Oysa arabeskin zirvesindekilere sevenleri “baba” derken; Anadolu Rock’ın zirvesindekiler için “ağabey” yahut konuşma diliyle “abi” hitabı tercih edilmişlerdir. Gür Akad ve Kurtalan Ekspres’in “Cem Ağabey” türküsü ve Barış Manço’ya “7’den 77’ye herkesin “Barış Abi” demesi bunun kanıtıdır. Nitekim Edip Akbayram’a da “Edip Abi” hitabı uygun görülmüştür.

Elbette gelenekten beslenen bu iki tarzın zirvesindekilere yapılan bu iki farklı hitabın kültürel ve sosyolojik izahları vardır. Bir akrabalık terimi olan “ağabey” hitabı da “baba” gibi bizi gelenek içinde bir yolculuğa çıkarır.

Bu konuda öznel bir yaklaşım olarak Arabeskin babalarının daha çok “bireysel şikâyet”ten; Anadolu Rock’un ağabeylerinin “toplumsal eleştiri”den ilham aldıklarını söyleyebilirim.

● Kısa Görev 1
Metin bölümünde "Oysa arabeskin zirvesindekilere" sözlerinden "bir yolculuğa çıkarır." sözlerine kadar uzanan kısmın tamamını hiçbir değişiklik yapmadan çıkarın.
● Kısa Görev 2
Aşağıdaki ifadelerin her biri için metin bölümüne uyup uymadığını evet ya da hayır diye belirtin ve kararı belirleyen sözleri metinden aynen alıntılayın: (a) Arabeskin zirvesindekilere sevenleri "abi" der. (b) Edip Akbayram'a "Edip Abi" hitabı uygun görülmüştür. (c) Yazara göre Anadolu Rock'un ağabeyleri daha çok bireysel şikâyetten ilham alır.
Yalnızca metin bölümündeki bilgilere dayanın.

● Sağlanan Veriler
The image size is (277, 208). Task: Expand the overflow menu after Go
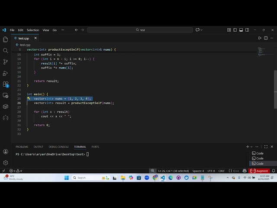coord(63,30)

● Doğru Sonuç 1
Oysa arabeskin zirvesindekilere sevenleri “baba” derken; Anadolu Rock’ın zirvesindekiler için “ağabey” yahut konuşma diliyle “abi” hitabı tercih edilmişlerdir. Gür Akad ve Kurtalan Ekspres’in “Cem Ağabey” türküsü ve Barış Manço’ya “7’den 77’ye herkesin “Barış Abi” demesi bunun kanıtıdır. Nitekim Edip Akbayram’a da “Edip Abi” hitabı uygun görülmüştür.

Elbette gelenekten beslenen bu iki tarzın zirvesindekilere yapılan bu iki farklı hitabın kültürel ve sosyolojik izahları vardır. Bir akrabalık terimi olan “ağabey” hitabı da “baba” gibi bizi gelenek içinde bir yolculuğa çıkarır.

● Doğru Sonuç 2
(a) Hayır: “Oysa arabeskin zirvesindekilere sevenleri “baba” derken”
(b) Evet: “Nitekim Edip Akbayram’a da “Edip Abi” hitabı uygun görülmüştür.”
(c) Hayır: “Anadolu Rock’un ağabeylerinin “toplumsal eleştiri”den ilham aldıklarını söyleyebilirim.”